Pixel coordinate grounding data:

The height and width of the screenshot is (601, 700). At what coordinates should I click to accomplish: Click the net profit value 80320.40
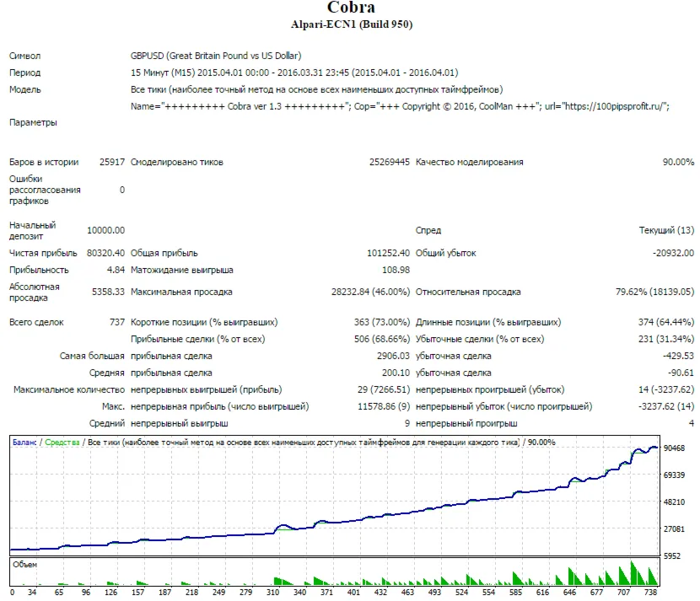point(105,253)
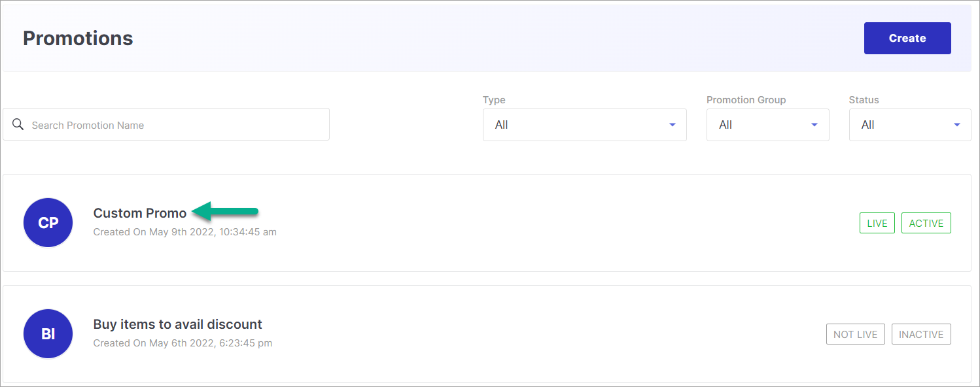
Task: Click the May 6th creation date text
Action: tap(183, 343)
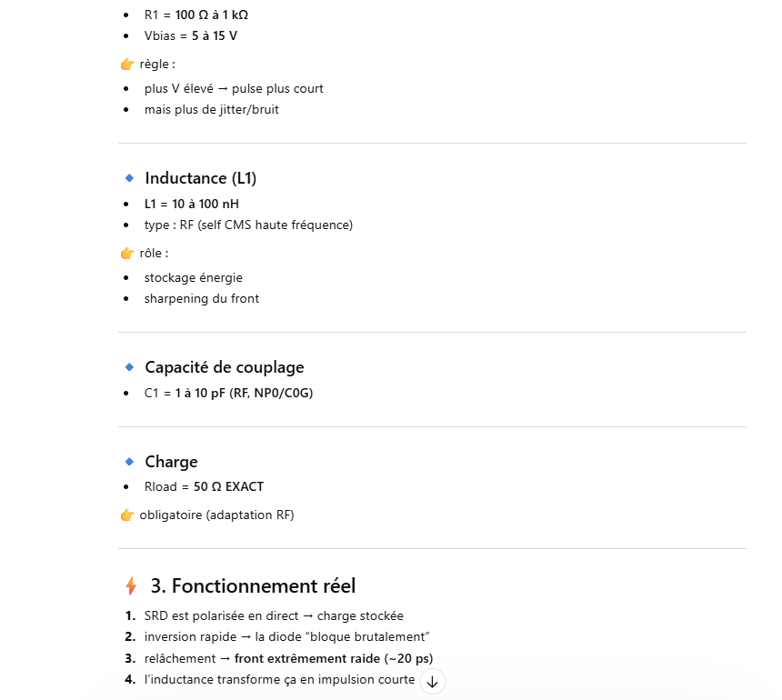Click the Charge section heading
The image size is (782, 700).
coord(171,462)
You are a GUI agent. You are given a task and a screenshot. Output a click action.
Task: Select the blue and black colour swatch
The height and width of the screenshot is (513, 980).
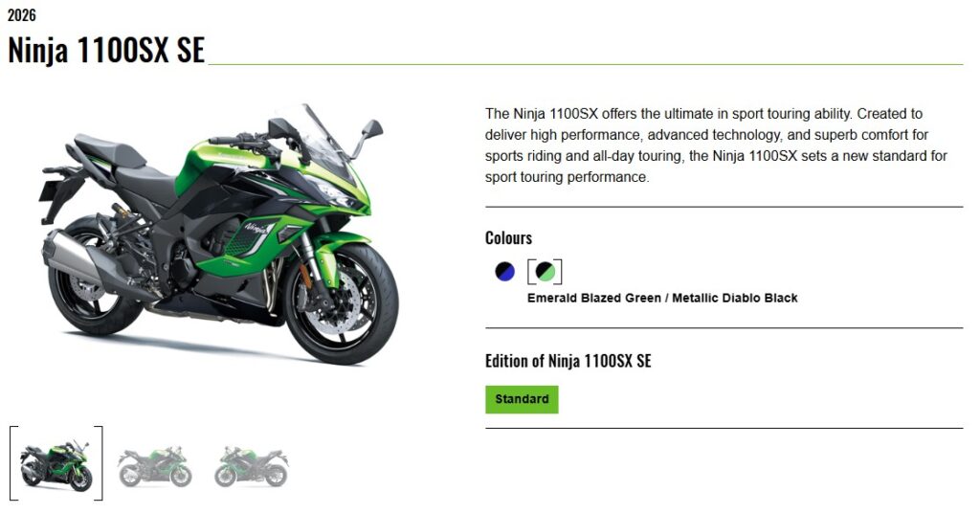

§ Exercise
Retype, exactly as written, each line from the one containing "Task: Select the blue and black colour swatch" through the end of the data above, and leave out every picture.

§ Result
Task: Select the blue and black colour swatch
The height and width of the screenshot is (513, 980).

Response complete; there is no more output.